:: Gestelde opdracht ::
Herhaal letterlijk de regels van de vermeldingen, beginnend bij de regel met "Task: Click Inspector panel settings gear" en eindigend met de laatste regel van de vermeldingen, beide inbegrepen. Laat de afbeeldingen weg uit je antwoord.

:: Gegeven vermeldingen ::

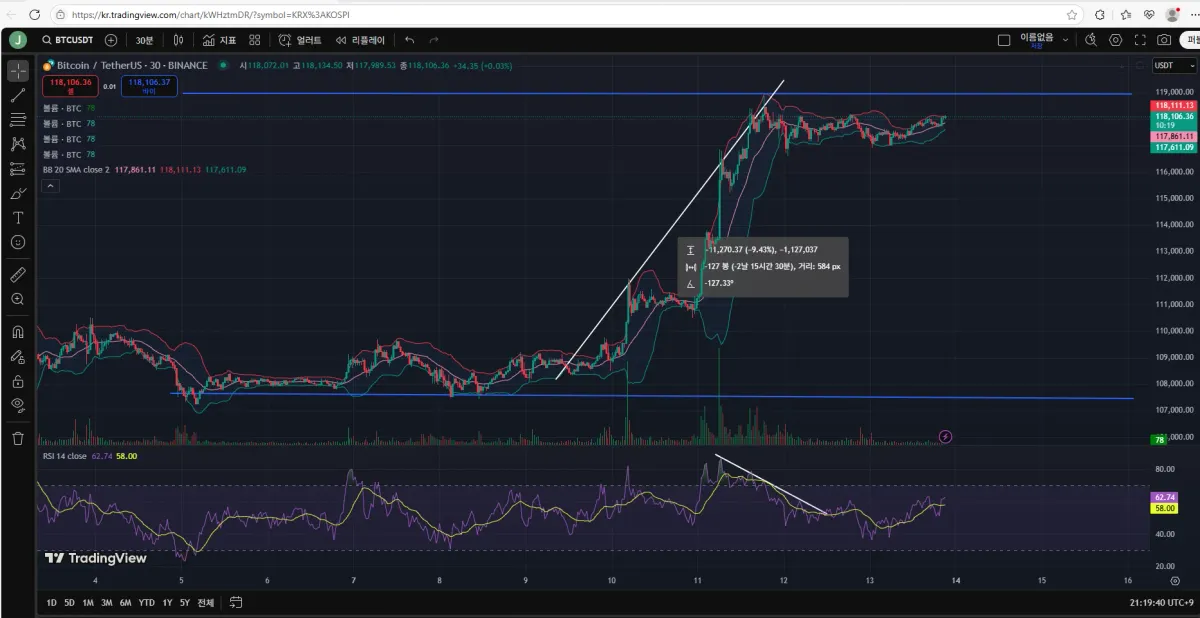1200x618 pixels.
Task: Activate the zoom-in tool in sidebar
Action: tap(18, 299)

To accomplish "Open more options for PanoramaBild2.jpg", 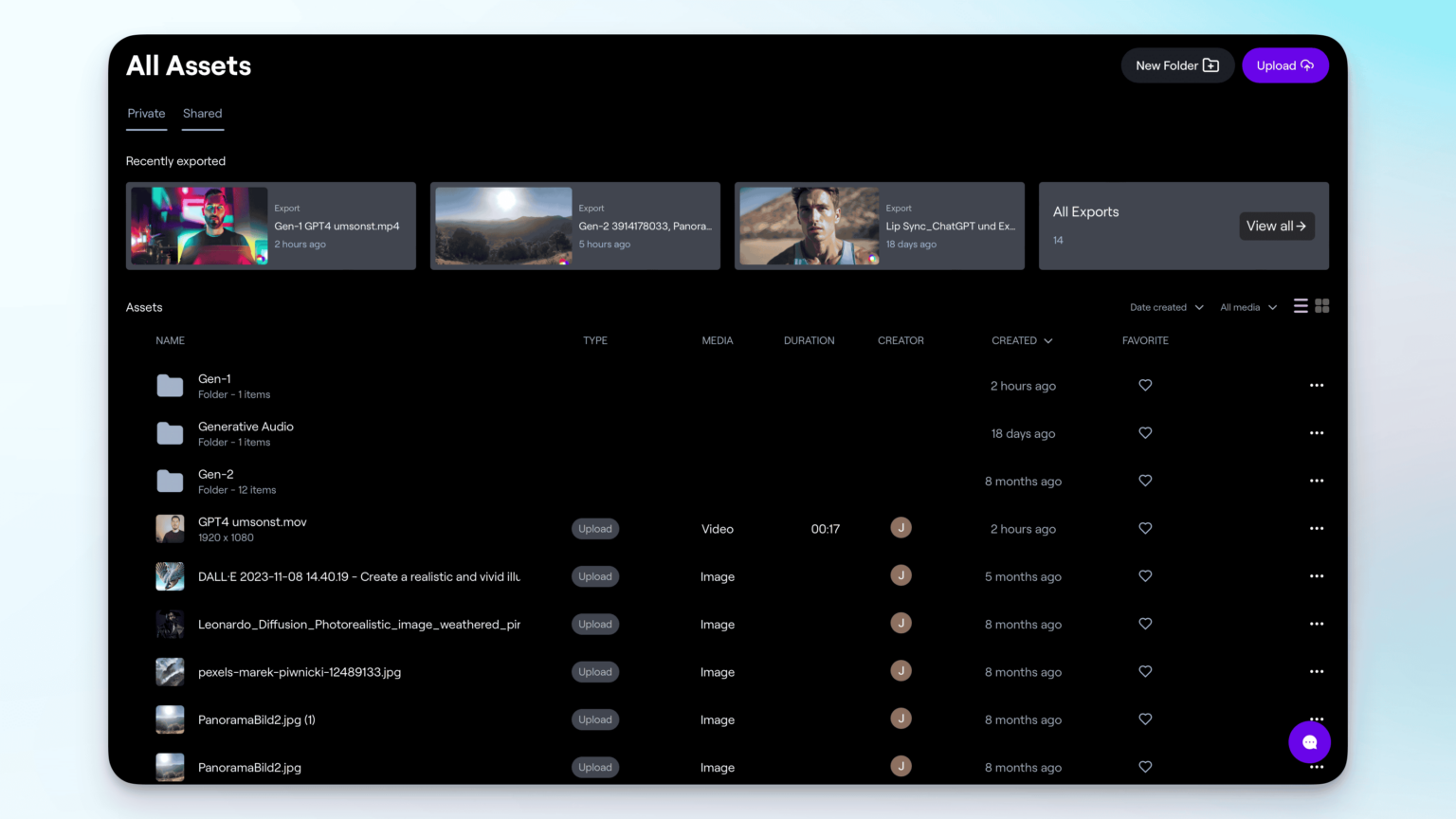I will [1317, 766].
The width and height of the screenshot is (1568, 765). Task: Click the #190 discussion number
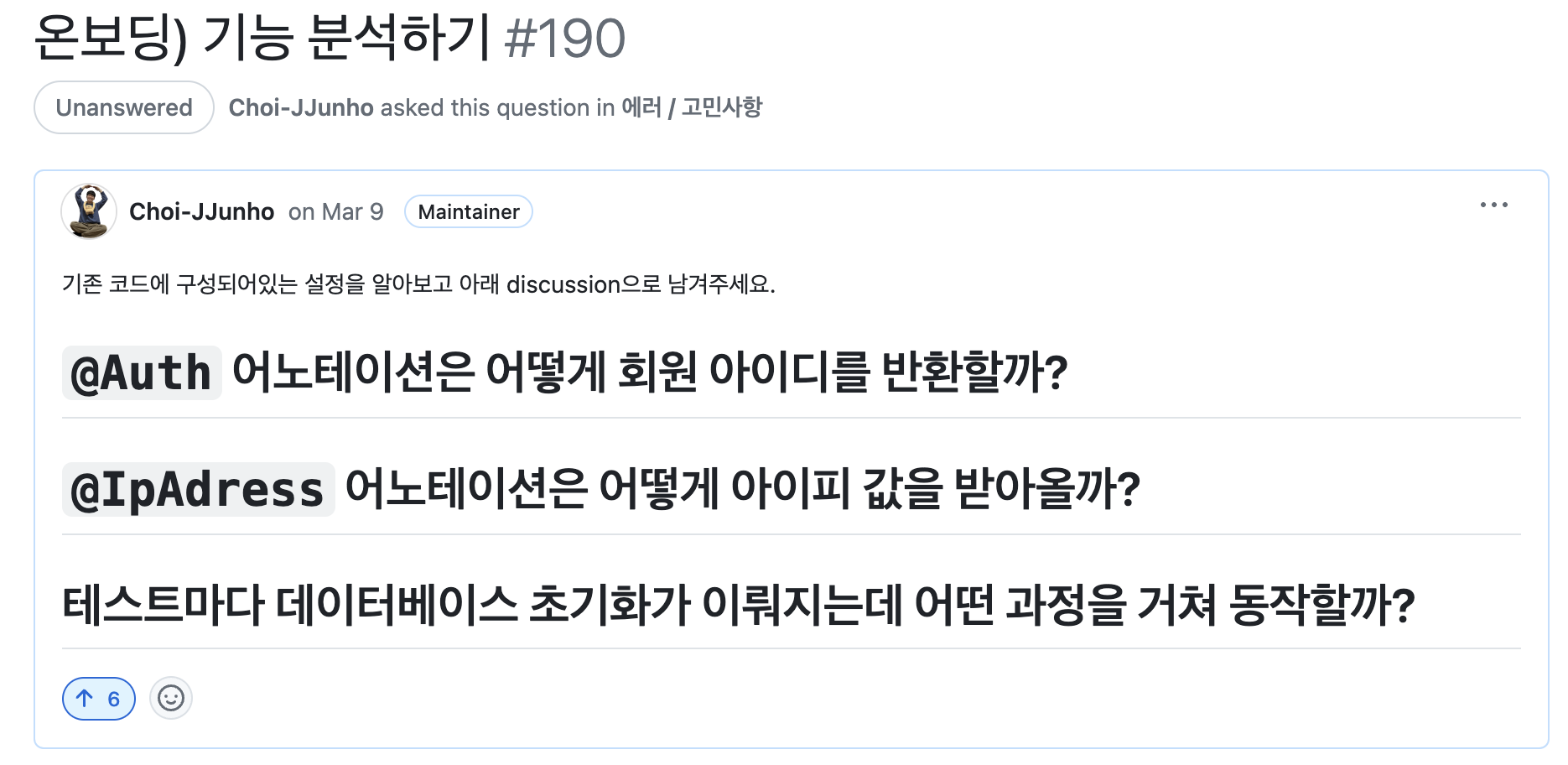coord(565,39)
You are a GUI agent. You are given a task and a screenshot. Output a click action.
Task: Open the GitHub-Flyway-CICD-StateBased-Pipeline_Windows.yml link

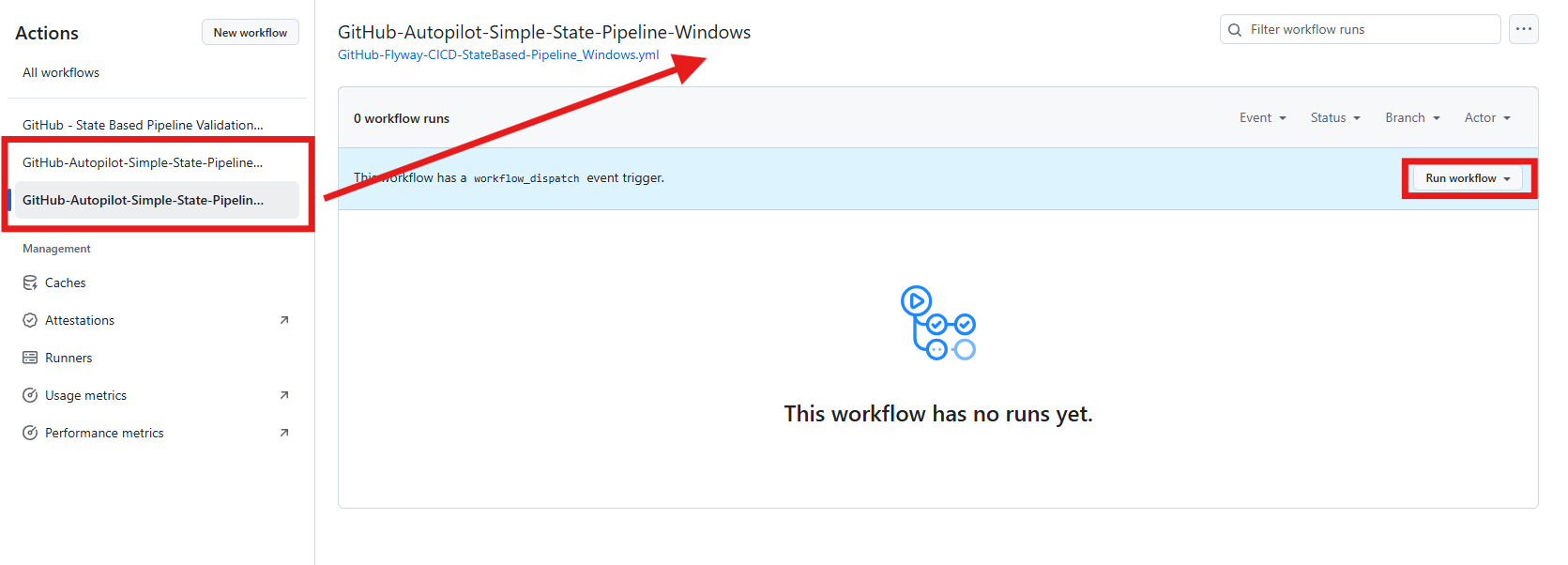click(x=498, y=54)
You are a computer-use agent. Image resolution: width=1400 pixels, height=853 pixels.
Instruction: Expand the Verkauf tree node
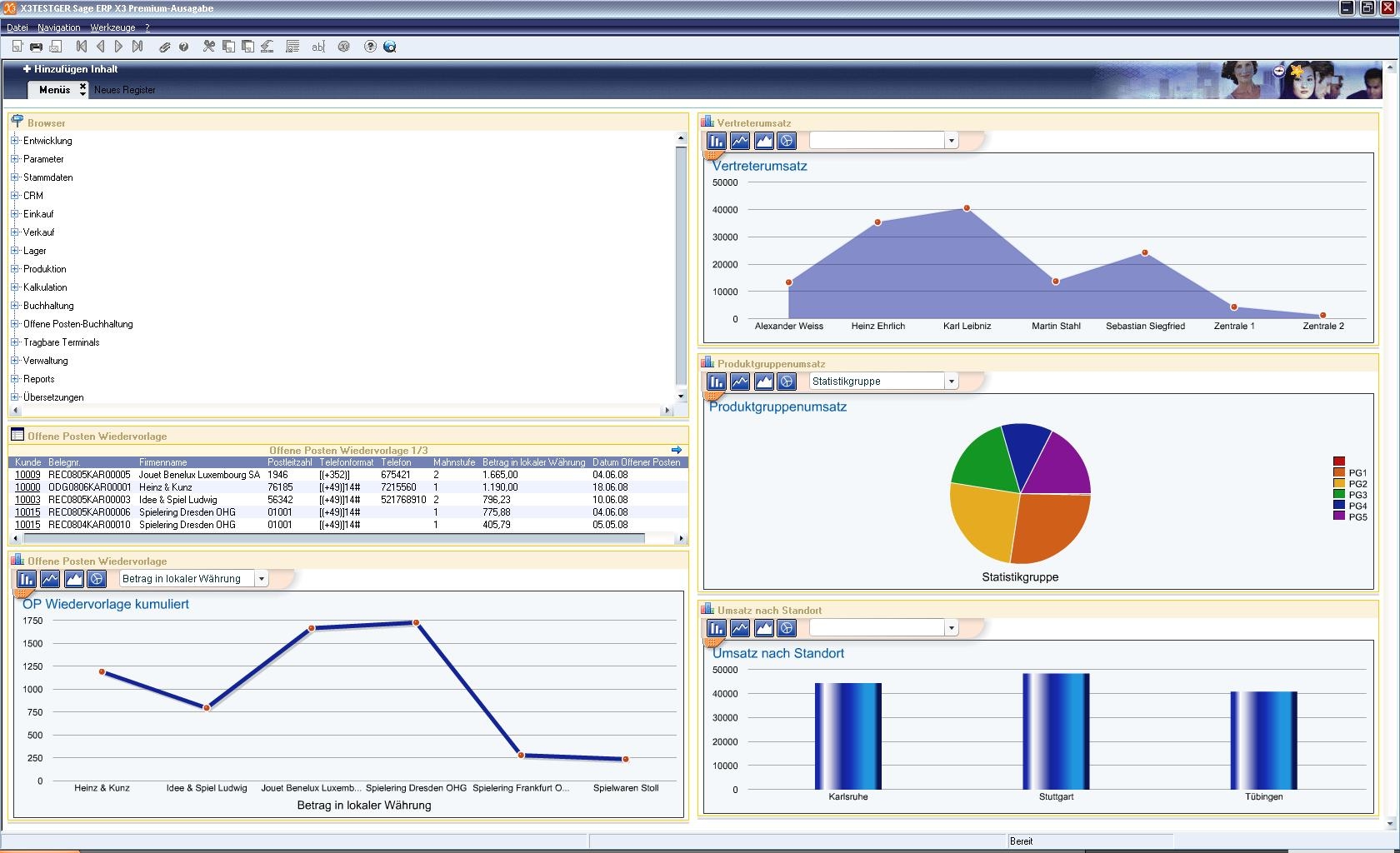15,232
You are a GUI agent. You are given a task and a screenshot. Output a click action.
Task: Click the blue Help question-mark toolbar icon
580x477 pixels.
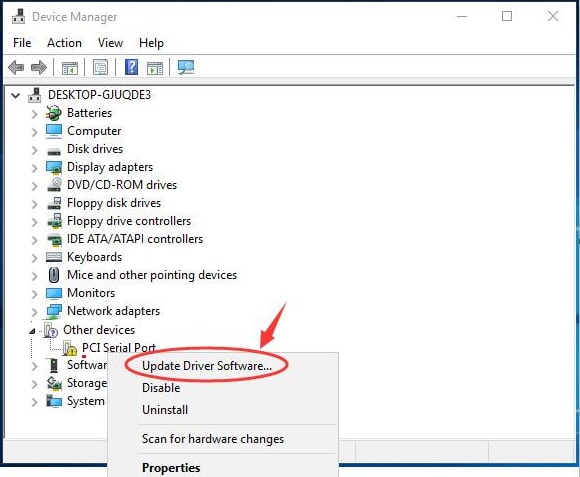[131, 67]
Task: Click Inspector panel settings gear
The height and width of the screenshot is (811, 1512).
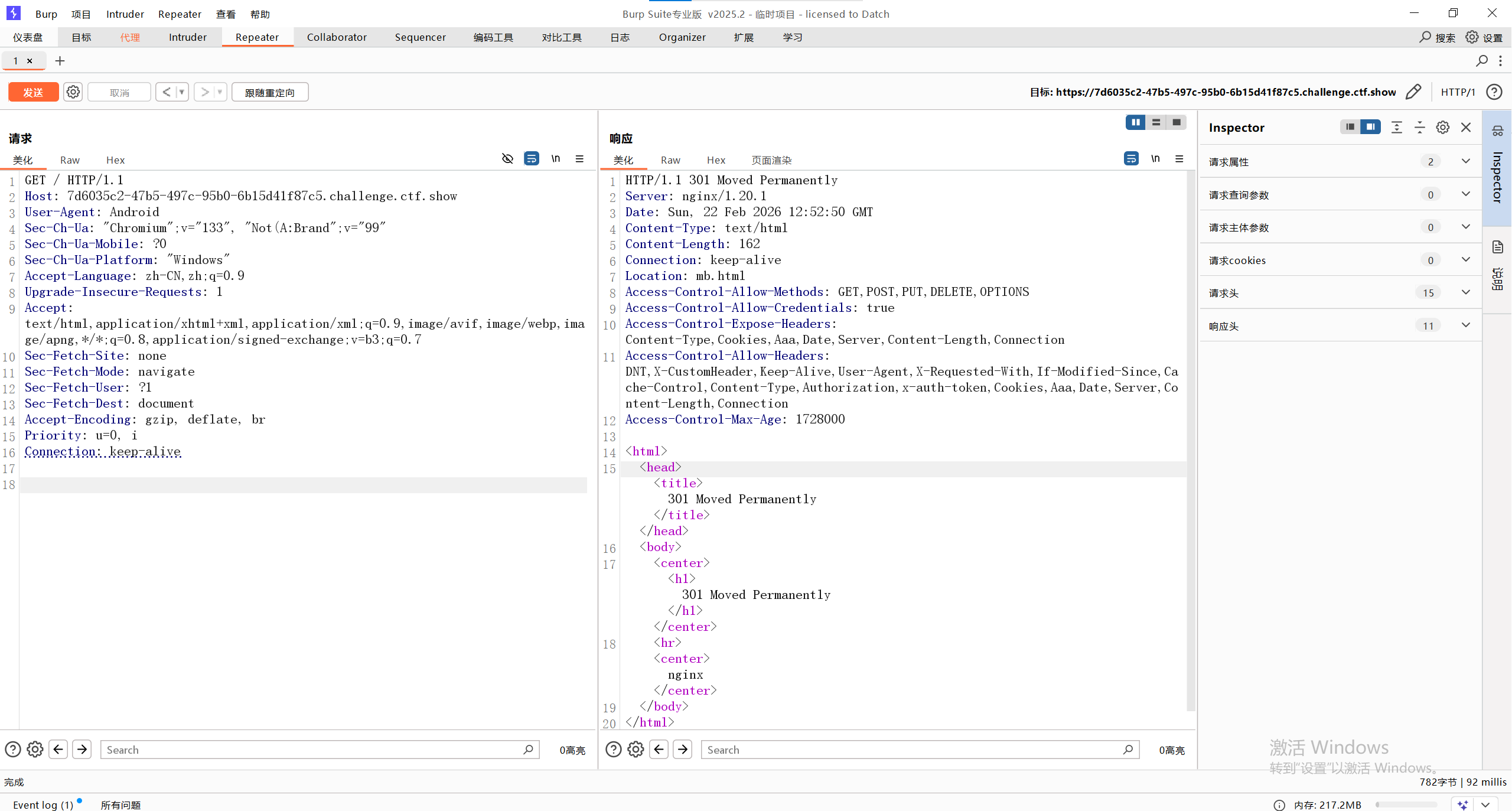Action: pos(1442,128)
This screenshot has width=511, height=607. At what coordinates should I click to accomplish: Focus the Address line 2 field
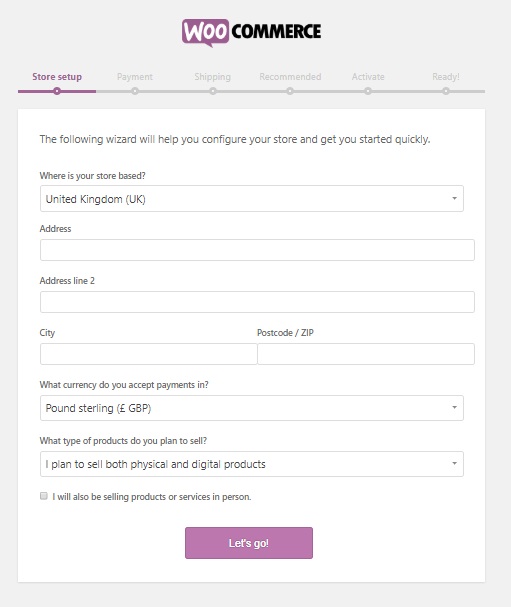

:: Antwoord ::
Task: Click Inspector panel settings gear
The height and width of the screenshot is (811, 1512).
Action: pos(1442,128)
This screenshot has width=511, height=607. At what coordinates should I click to accomplish: Focus the Address line 2 field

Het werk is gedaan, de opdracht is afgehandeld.